Now, and finally, on to that third shoe waiting to drop. No recession is the same, and as I declared earlier, it doesn’t really matter what they ultimately call this period of negative growth. We do know that recessions are more painful when they are accompanied by high unemployment. At the moment, the employment situation appears to be healthy and resilient. There are plenty of job openings and the rate of unemployment is just above all-time lows. In the week ahead, we will get the very latest reads of job openings (JOLTS – tomorrow) and the monthly employment situation (Unemployment Rate – Friday). If these numbers remain strong, the Fed has a better chance of achieving that nirvana state referred to as a soft landing, in which the economy slows down by enough to cool inflation while keeping the economy from collapsing. If by collapsing we mean pain and rampant unemployment, we will get our first clues this week. Stocks will surely respond to these new facts as they emerge, and some, if not most of those confident talking heads will change their predictions. They will still land 50/50 bearish/bullish for stocks…still not useful to you and me.
WHAT’S SHAKIN’
Target Corp (TGT) shares are higher by +2.0% in the premarket after being upgraded to OVERWEIGHT from EQUAL-WEIGHT by Wells Fargo, the equivalent of being upgraded to a BUY rating from NEUTRAL. Wells Fargo also raised Target’s price target along with Jeffries analysts.

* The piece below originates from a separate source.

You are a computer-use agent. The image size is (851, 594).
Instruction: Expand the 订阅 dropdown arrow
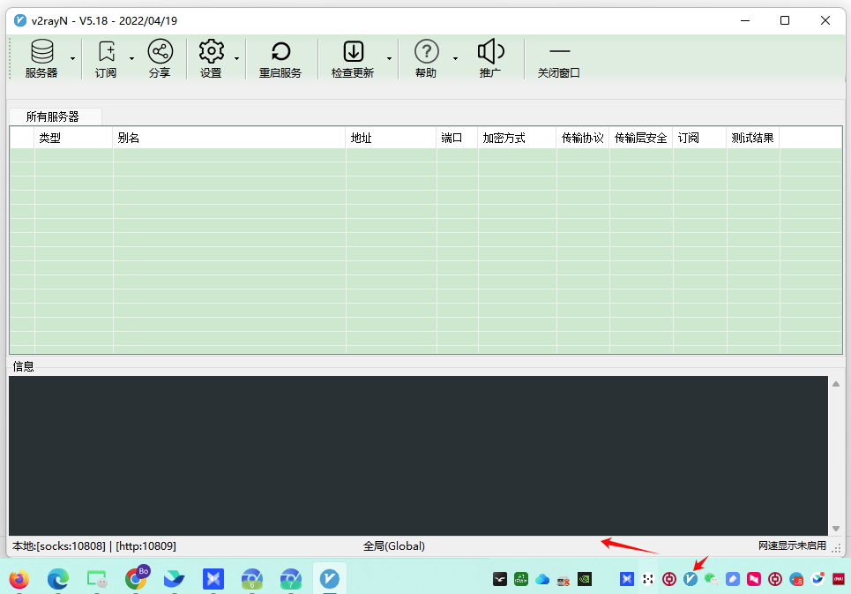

The company has been under pressure from consumers shifting their dollars away from high margin goods into higher-priced food. It will announce earnings August 17th. Dividend yield 2.64%. Potential average analyst target upside: +12.8%.
PerkinElmer Inc (PKI) shares are trading higher by +1.38% after the company announced that it beat EPS and Revenue estimates by +14.81% and +2.15% respectively. Additionally, the company raised Q3 estimates and boosted full year earnings guidance beyond analysts’ previous estimates. Dividend yield 0.18%. Potential average analyst target upside: +9.7%.
FRIDAY’S MARKETS
Stocks rallied on Friday after a positive earnings announcement from Apple and Amazon.com made it OK to love mega cap tech stocks once again. The S&P500 gained +1.42%, the Dow Jones Industrial Average climbed by +0.97%, the Nasdaq Composite Index jumped by +1.88%, and the Russell 2000 Index advanced by +0.65%. Bonds traded higher and 10-year Treasury Note yields lost -2 basis points to 2.64%. Cryptos added +0.43% and Bitcoin slipped by -0.34%.